[DATA LISTING Boundary: Start]
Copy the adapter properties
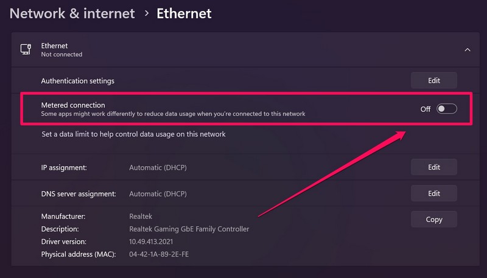This screenshot has height=278, width=487. pyautogui.click(x=433, y=220)
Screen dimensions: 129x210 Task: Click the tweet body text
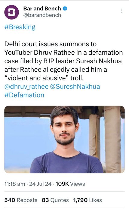click(x=63, y=61)
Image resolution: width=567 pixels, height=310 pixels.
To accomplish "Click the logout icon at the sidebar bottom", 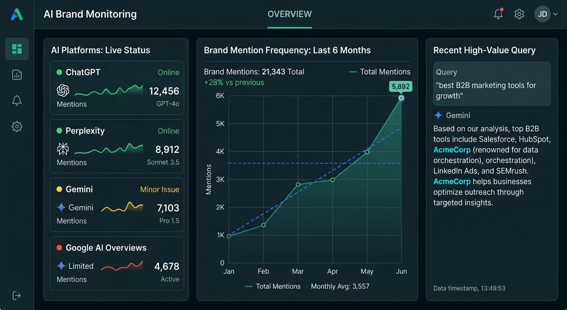I will pos(17,295).
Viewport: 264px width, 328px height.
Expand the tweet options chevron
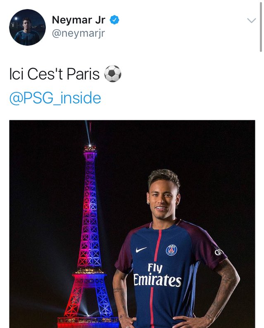[x=252, y=20]
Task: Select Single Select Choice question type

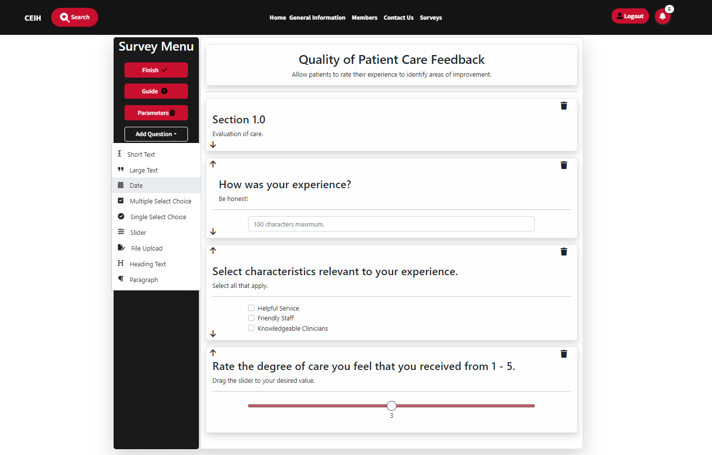Action: coord(157,217)
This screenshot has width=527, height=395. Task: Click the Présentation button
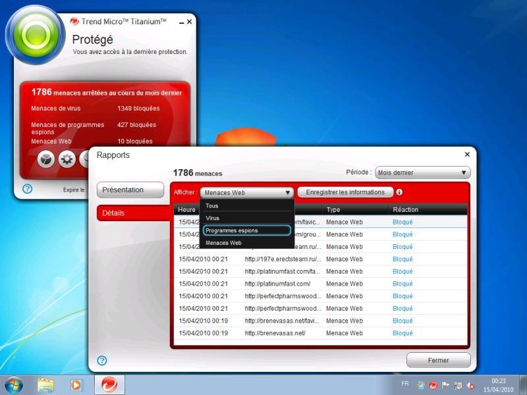[130, 190]
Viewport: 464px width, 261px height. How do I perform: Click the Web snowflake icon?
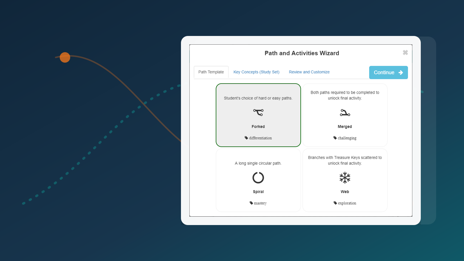[x=345, y=178]
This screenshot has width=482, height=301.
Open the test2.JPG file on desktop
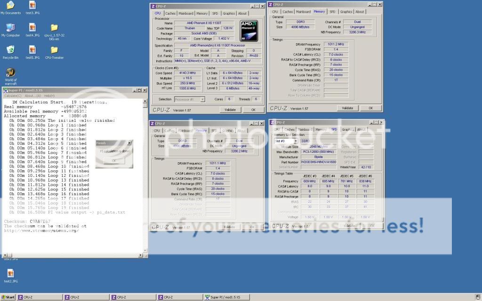click(10, 273)
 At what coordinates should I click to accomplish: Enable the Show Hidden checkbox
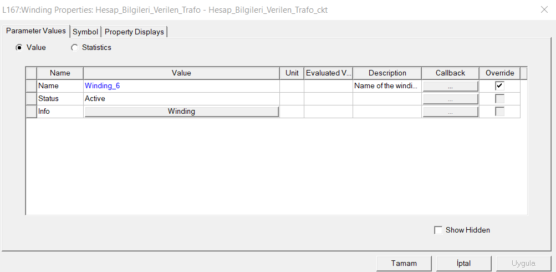pos(438,230)
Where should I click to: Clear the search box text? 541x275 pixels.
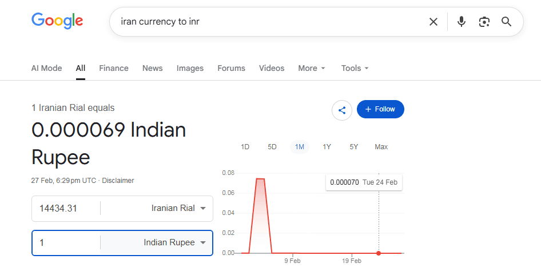(433, 22)
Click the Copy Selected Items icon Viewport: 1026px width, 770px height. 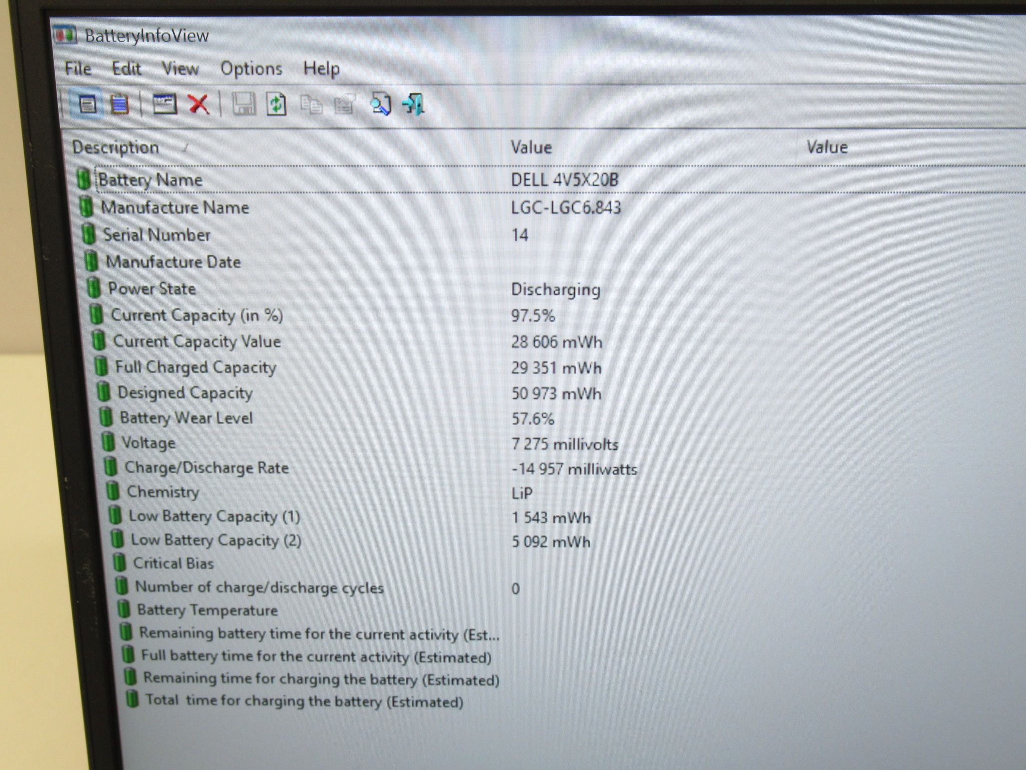click(311, 104)
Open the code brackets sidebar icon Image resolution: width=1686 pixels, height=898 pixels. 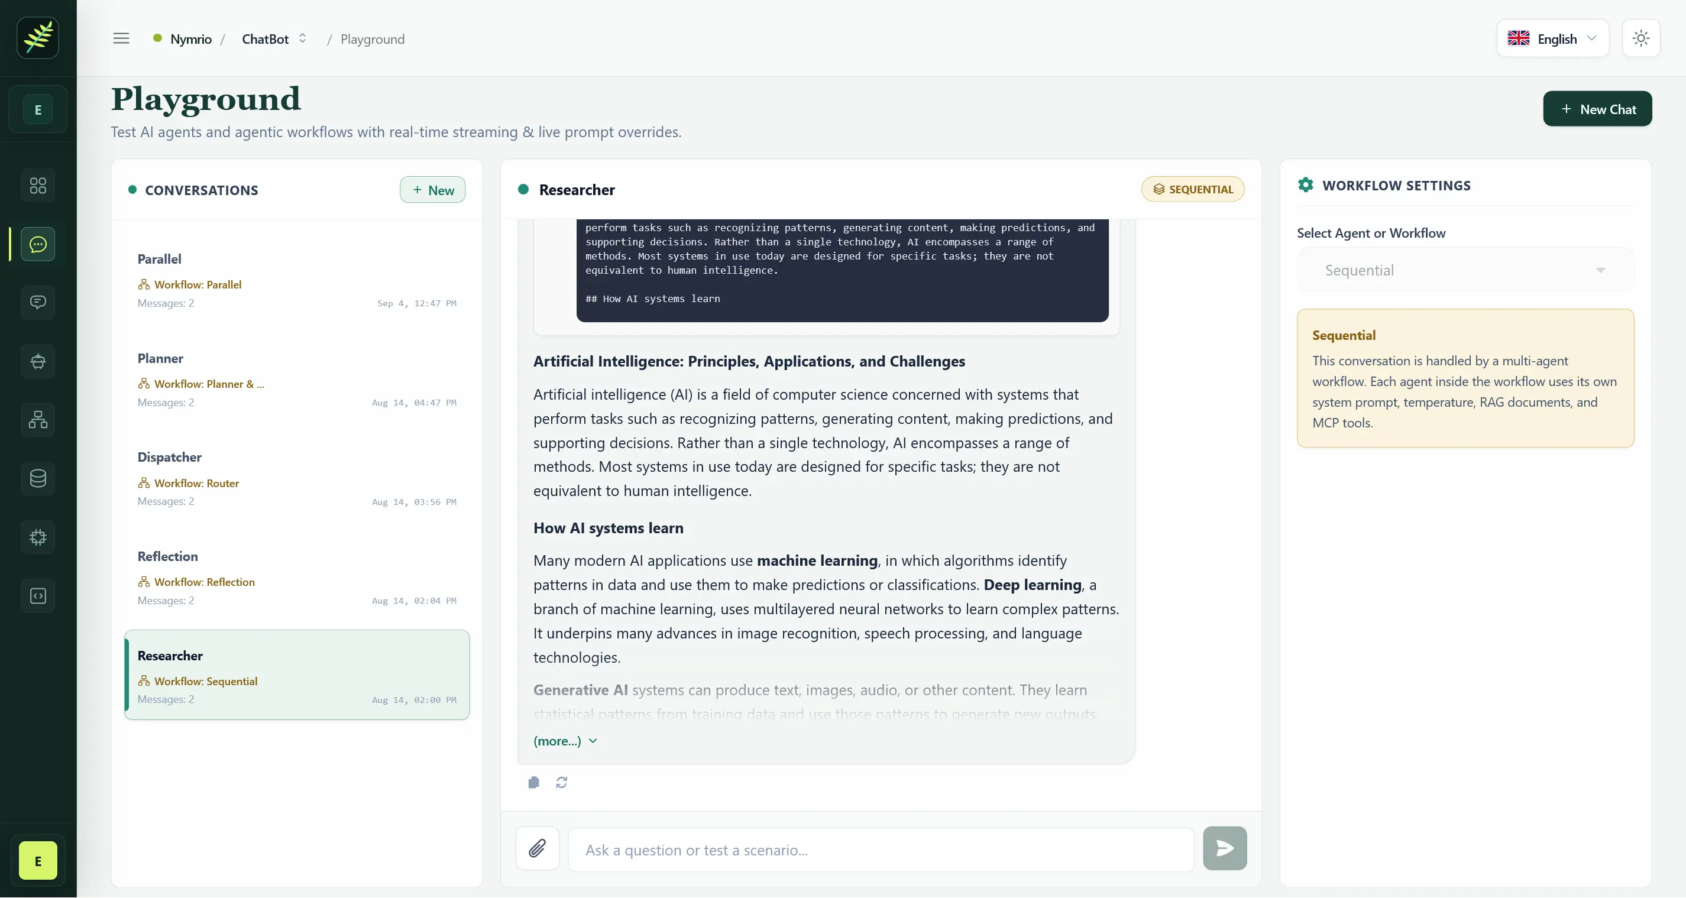click(x=38, y=596)
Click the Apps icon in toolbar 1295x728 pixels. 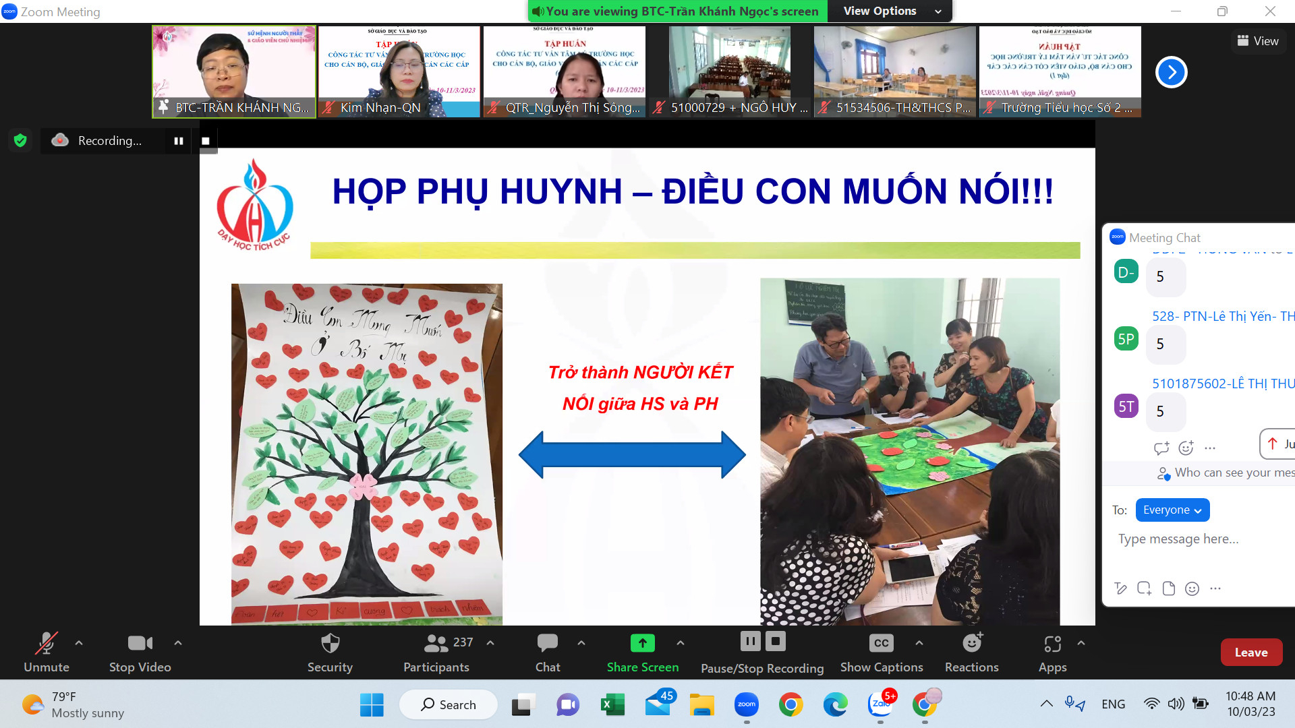click(x=1052, y=644)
[DATA LISTING Boundary: End]
YOUR GOAL
Begin at the top of the records above and retype each line exactly until the line containing "Image resolution: width=567", which is included. Skip all pictures.

EXERCISE OUTPUT
Copy the adapter properties
This screenshot has height=278, width=487. pyautogui.click(x=433, y=220)
Screen dimensions: 129x210 Task: Click the tweet body text
click(x=63, y=61)
Image resolution: width=567 pixels, height=310 pixels.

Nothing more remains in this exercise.